[Data items]

───

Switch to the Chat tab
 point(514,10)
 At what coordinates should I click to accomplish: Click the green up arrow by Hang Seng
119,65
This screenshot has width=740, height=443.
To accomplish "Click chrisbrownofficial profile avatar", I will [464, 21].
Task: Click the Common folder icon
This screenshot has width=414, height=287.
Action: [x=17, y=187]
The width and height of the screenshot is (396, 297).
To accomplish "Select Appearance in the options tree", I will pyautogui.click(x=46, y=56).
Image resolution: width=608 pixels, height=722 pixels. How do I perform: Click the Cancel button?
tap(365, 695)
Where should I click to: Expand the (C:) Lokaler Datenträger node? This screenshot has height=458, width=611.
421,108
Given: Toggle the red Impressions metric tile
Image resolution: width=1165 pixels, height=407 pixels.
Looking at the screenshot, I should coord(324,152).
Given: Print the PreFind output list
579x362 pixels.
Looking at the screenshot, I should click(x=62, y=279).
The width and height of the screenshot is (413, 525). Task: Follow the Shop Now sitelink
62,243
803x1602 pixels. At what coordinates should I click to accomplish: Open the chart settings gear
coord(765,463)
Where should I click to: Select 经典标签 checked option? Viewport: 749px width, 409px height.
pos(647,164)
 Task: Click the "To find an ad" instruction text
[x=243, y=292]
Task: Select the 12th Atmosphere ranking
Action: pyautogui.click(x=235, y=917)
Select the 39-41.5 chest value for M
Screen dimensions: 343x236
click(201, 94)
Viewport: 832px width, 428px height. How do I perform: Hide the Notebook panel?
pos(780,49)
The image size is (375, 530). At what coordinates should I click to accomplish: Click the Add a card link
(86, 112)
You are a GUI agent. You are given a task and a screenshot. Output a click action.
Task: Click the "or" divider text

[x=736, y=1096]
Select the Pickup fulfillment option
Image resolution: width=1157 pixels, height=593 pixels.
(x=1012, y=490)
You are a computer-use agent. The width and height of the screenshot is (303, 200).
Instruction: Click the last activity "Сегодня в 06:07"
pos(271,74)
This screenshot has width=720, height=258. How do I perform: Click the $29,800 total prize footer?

───

_Work item_.
All lines from the one with "Given: Print the PreFind output list" through the final line above are to be quoted exactly; quote no other line.

_Answer to this task_.
Given: Print the PreFind output list
579x362 pixels.
Looking at the screenshot, I should click(x=62, y=279).
The width and height of the screenshot is (413, 525). Task: Follow the Shop Now sitelink
62,243
803x1602 pixels. At what coordinates should I click to accomplish: Open the chart settings gear
coord(765,463)
Where should I click to: Select 经典标签 checked option? Viewport: 749px width, 409px height.
pos(647,164)
 Task: Click the "To find an ad" instruction text
[x=243, y=292]
Task: Select the 12th Atmosphere ranking
Action: pyautogui.click(x=235, y=917)
Select the 39-41.5 chest value for M
Screen dimensions: 343x236
click(201, 94)
Viewport: 832px width, 428px height. How do I perform: Hide the Notebook panel?
pos(780,49)
The image size is (375, 530). At what coordinates should I click to accomplish: Click the Add a card link
(86, 112)
You are a GUI agent. You are given a task and a screenshot. Output a click action.
Task: Click the "or" divider text

[x=736, y=1096]
Select the Pickup fulfillment option
Image resolution: width=1157 pixels, height=593 pixels.
(x=1012, y=490)
You are a computer-use agent. The width and height of the screenshot is (303, 200).
Instruction: Click the last activity "Сегодня в 06:07"
pos(271,74)
This screenshot has width=720, height=258. How do I perform: Click the $29,800 total prize footer?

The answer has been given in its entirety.